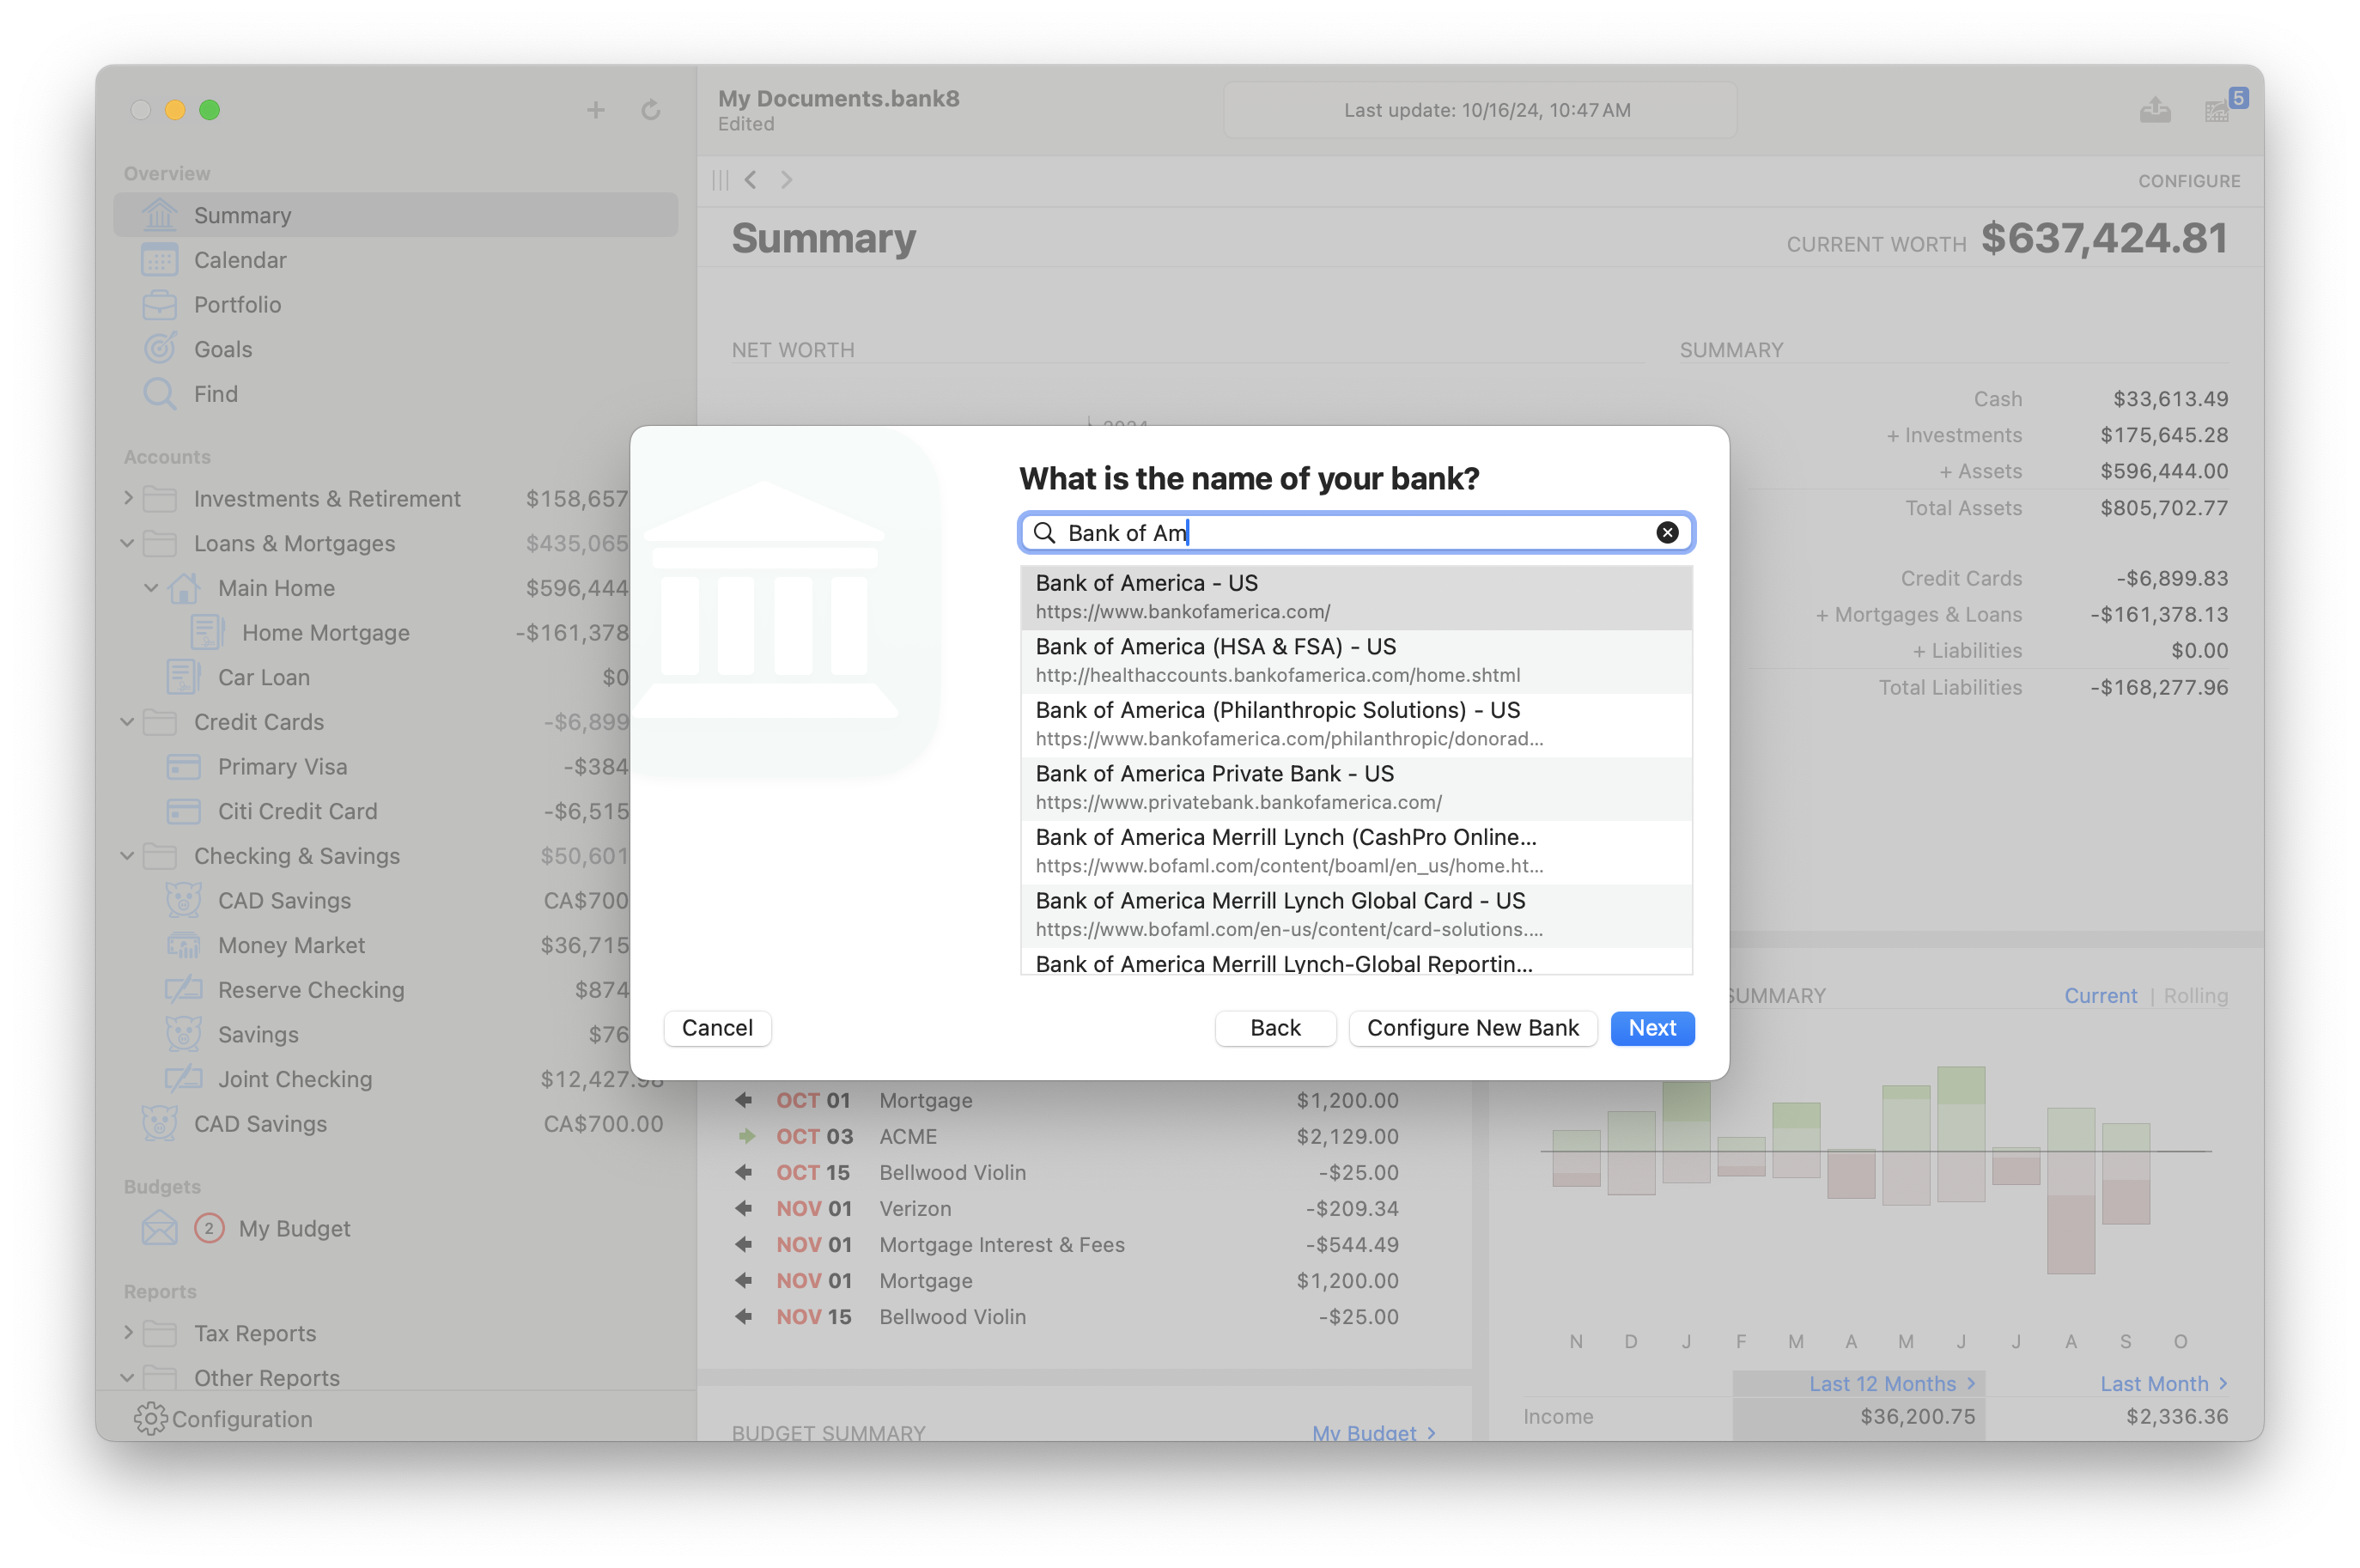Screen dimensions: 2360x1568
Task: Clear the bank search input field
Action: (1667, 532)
* * *
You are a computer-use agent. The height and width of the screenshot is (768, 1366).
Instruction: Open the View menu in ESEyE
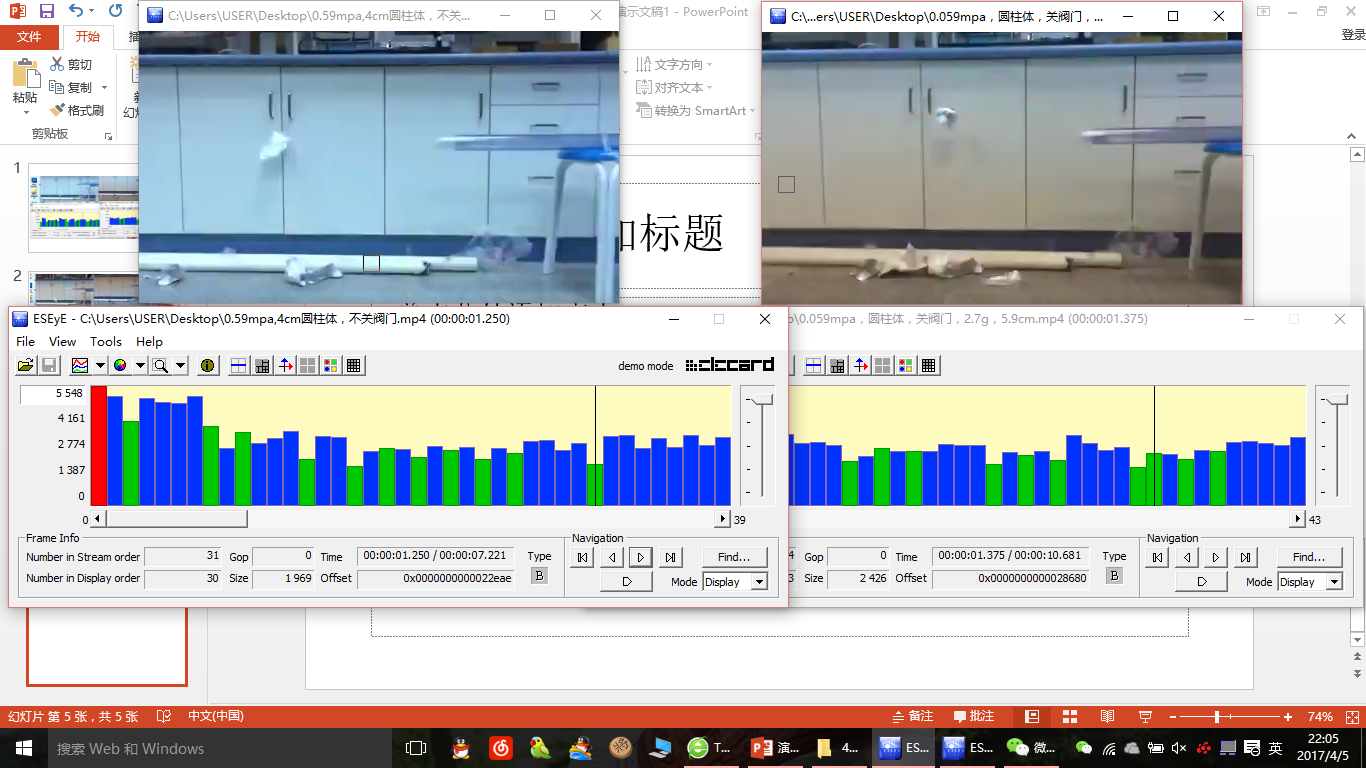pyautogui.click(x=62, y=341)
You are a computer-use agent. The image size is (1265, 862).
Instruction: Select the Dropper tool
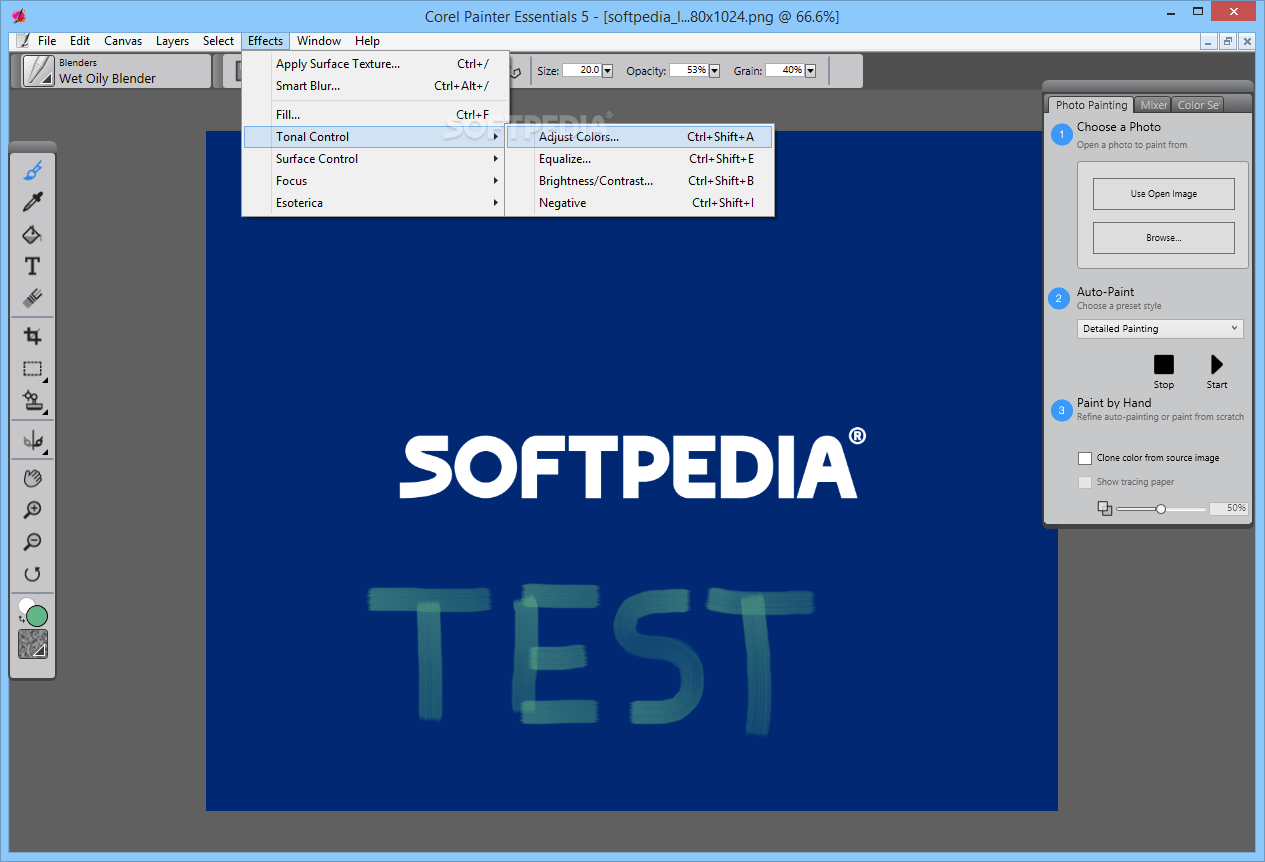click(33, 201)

What you have to do:
Using the entries, return every line where the word "computer" can be found.

Solution for this task:
You are a computer-use agent. The height and width of the screenshot is (768, 1366).
You are a computer-use agent. The image size is (1265, 862).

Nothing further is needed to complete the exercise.